La mia proposta è stata tanto secca quanto immediata: “Vi posso fotografare soltanto nudi!”. E, per contrasto, in un abbraccio tenero ed universale, che nel film non si realizza mai, perché i protagonisti si sfiorano senza incontrarsi. I numeri primi, aggiunti in post-produzione, sono assenti nella versione dell’immagine per la copertina.
Street style
Se non vi siete mai fatto un giro nelle zone dell’hinterland napoletano (Scampia, Secondigliano e Marianella), non potete capire la sensazione di trovarsi in una zona di frontiera, dove il resto d’Italia è lontana anni luce.

Quando ho incontrato i “Co’ Sang” (con il sangue), gruppo hip hop italiano fra i più convincenti e veri, ho capito che volevo realizzare un ritratto che fosse come un pugno allo stomaco (un calcio, meno metaforicamente).
Grazie al rispetto che godevano nel territorio è stato possibile piazzare qualche punto luce Profoto con generatori a batteria, indisturbati fra tossici e membri incuriositi del “sistema”. Sdraiati sull’asfalto bollente di un campo da pallacanestro rionale, che nulla aveva da invidiare ad analoghi luoghi nei projects del Bronx, ho realizzato una delle immagini del servizio.
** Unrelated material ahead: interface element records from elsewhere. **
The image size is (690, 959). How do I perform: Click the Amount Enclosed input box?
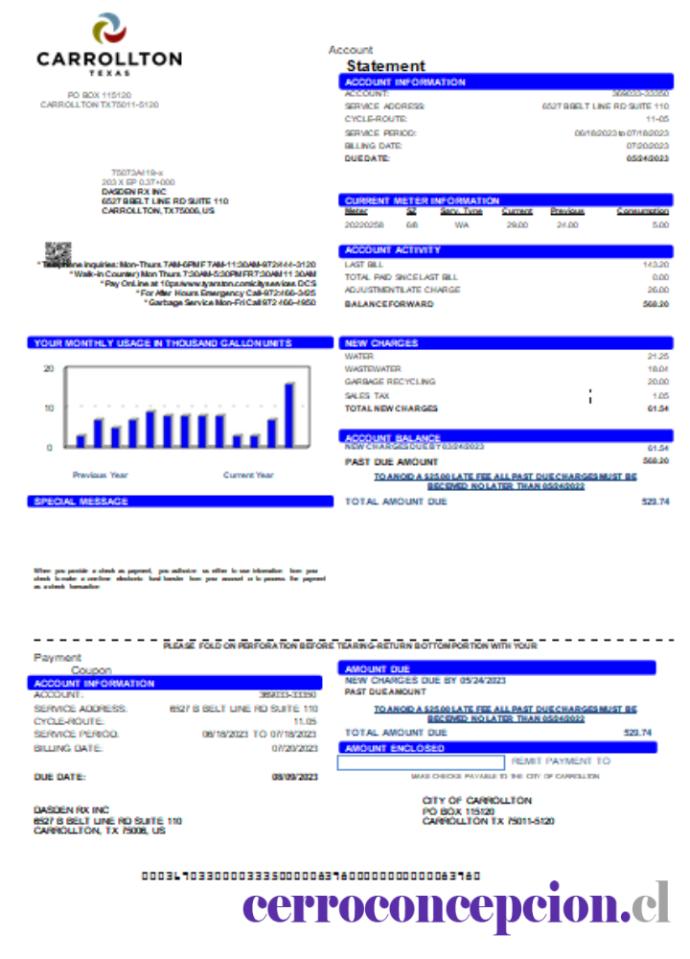point(421,762)
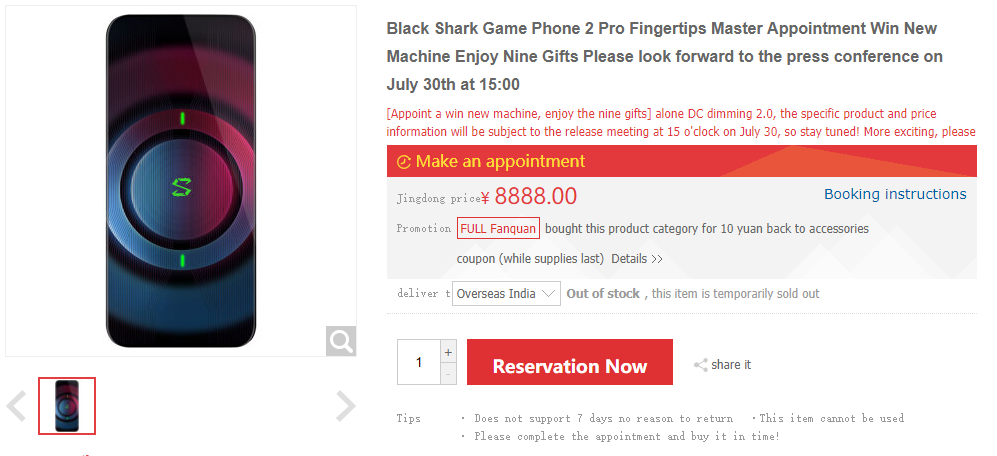The height and width of the screenshot is (456, 997).
Task: Increase quantity with the plus button
Action: click(x=448, y=352)
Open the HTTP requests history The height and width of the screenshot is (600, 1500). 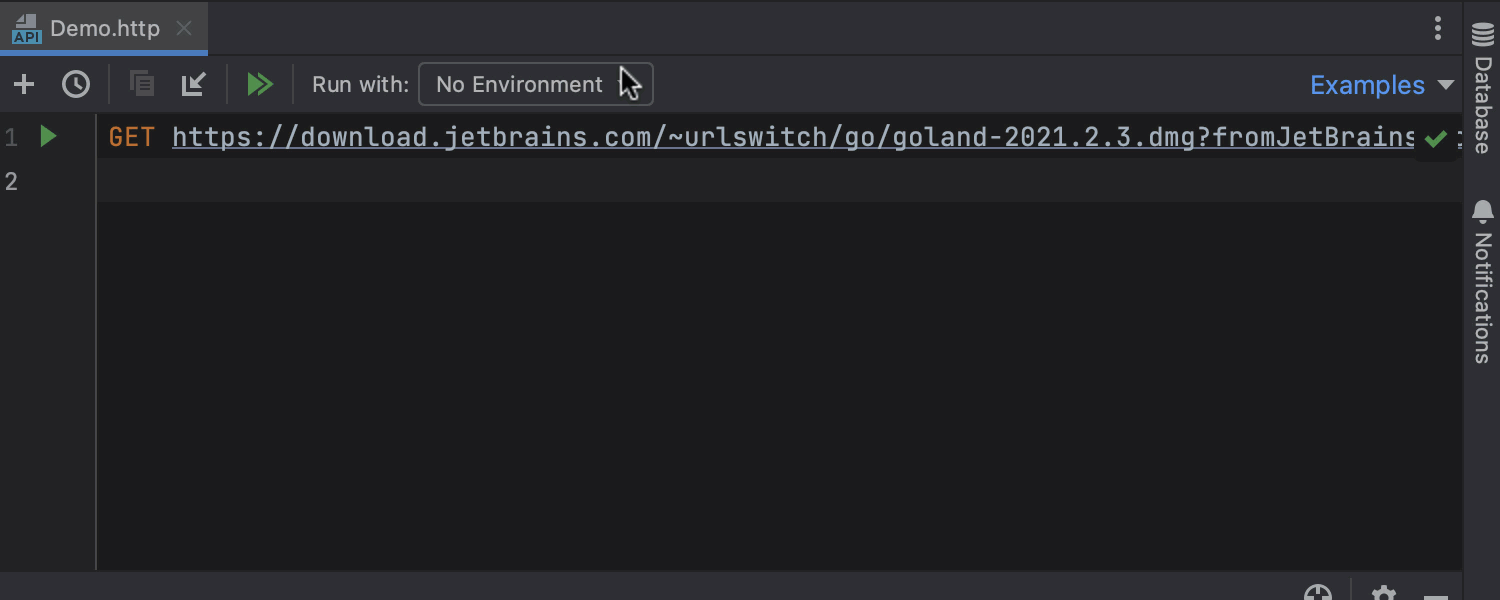click(x=76, y=85)
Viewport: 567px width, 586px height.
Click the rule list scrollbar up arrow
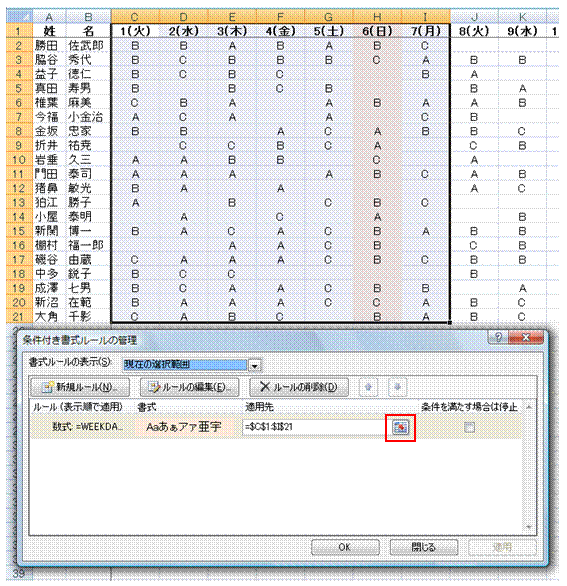point(529,407)
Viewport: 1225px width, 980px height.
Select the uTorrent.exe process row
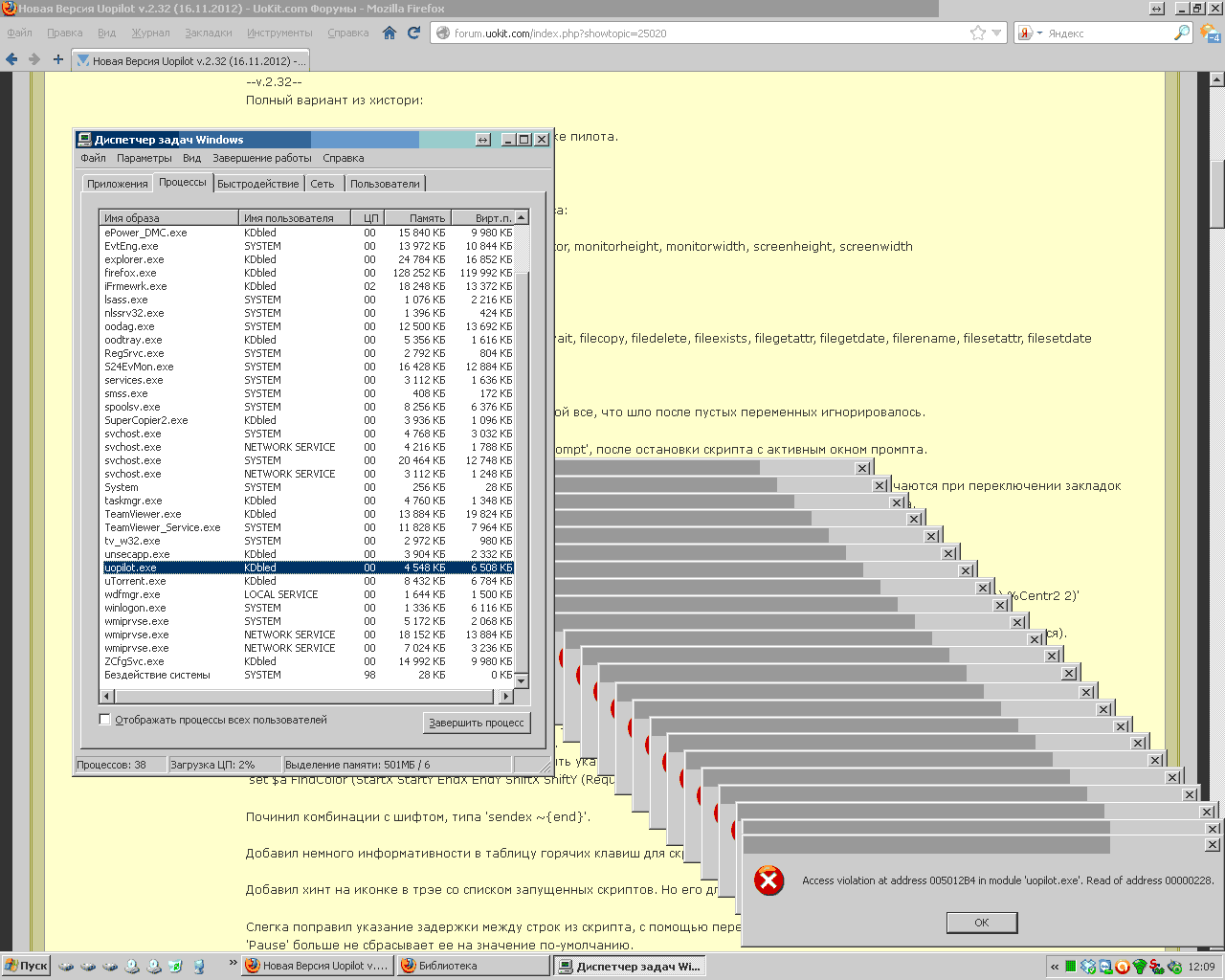tap(135, 581)
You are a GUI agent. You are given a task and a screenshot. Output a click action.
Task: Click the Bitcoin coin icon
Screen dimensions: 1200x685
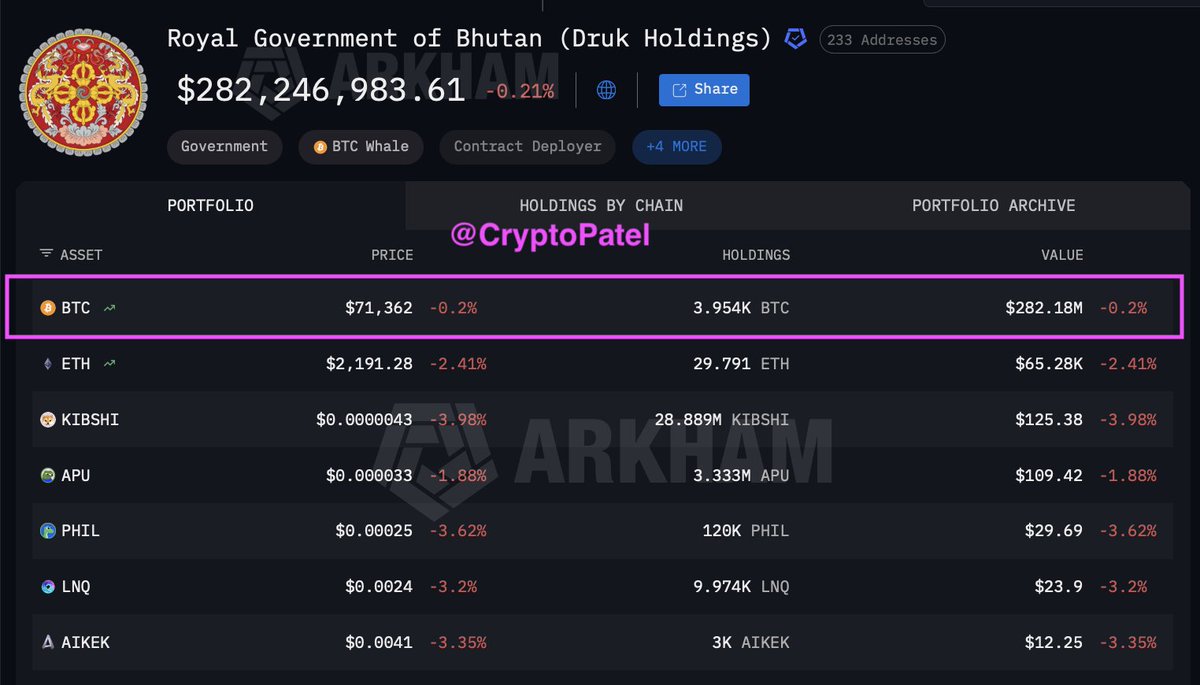47,308
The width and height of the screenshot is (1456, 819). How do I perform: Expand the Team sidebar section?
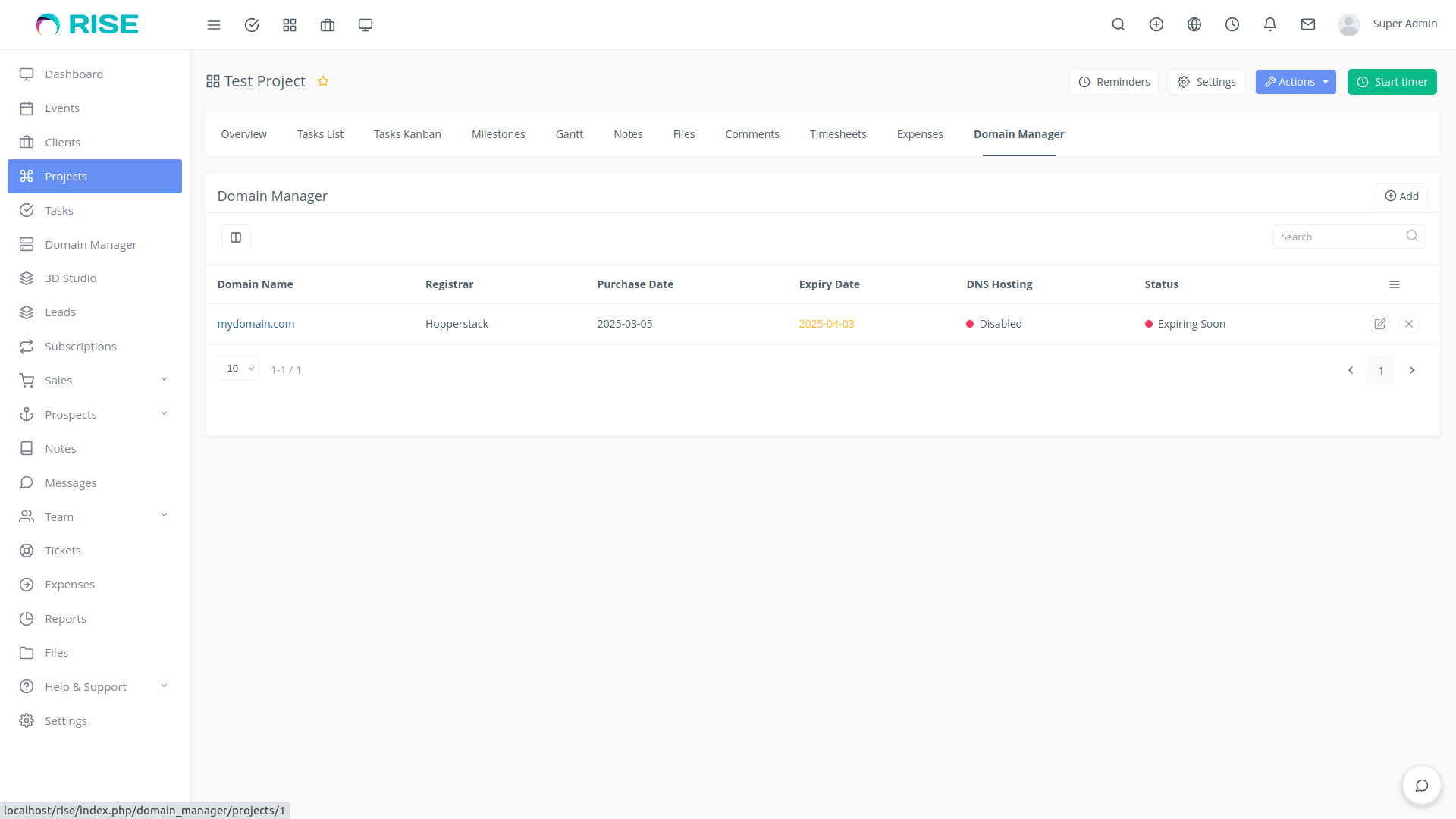pos(58,516)

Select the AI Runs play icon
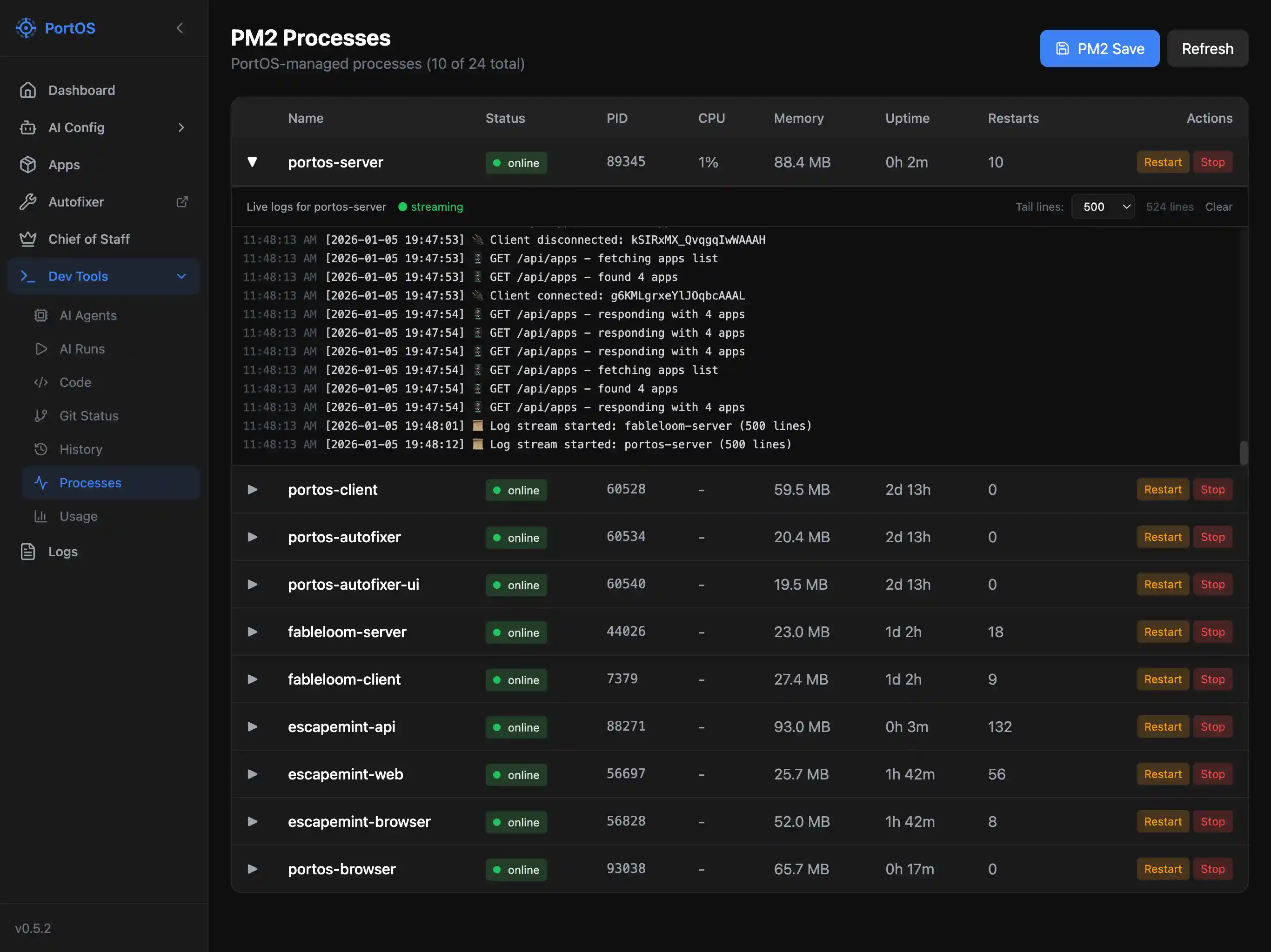point(41,349)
Uno dei servizi urbani più eroici in cui sia mai stato coinvolto.
La giornata, finita in una sceneggiata di finte esecuzioni camorristiche e con la partecipazione di folta schiera di personaggi locali, partecipanti ai ritratti in veste di posse di simpatizzanti è ancora viva nel mio ricordo. Un ritratto fra finzione e realtà.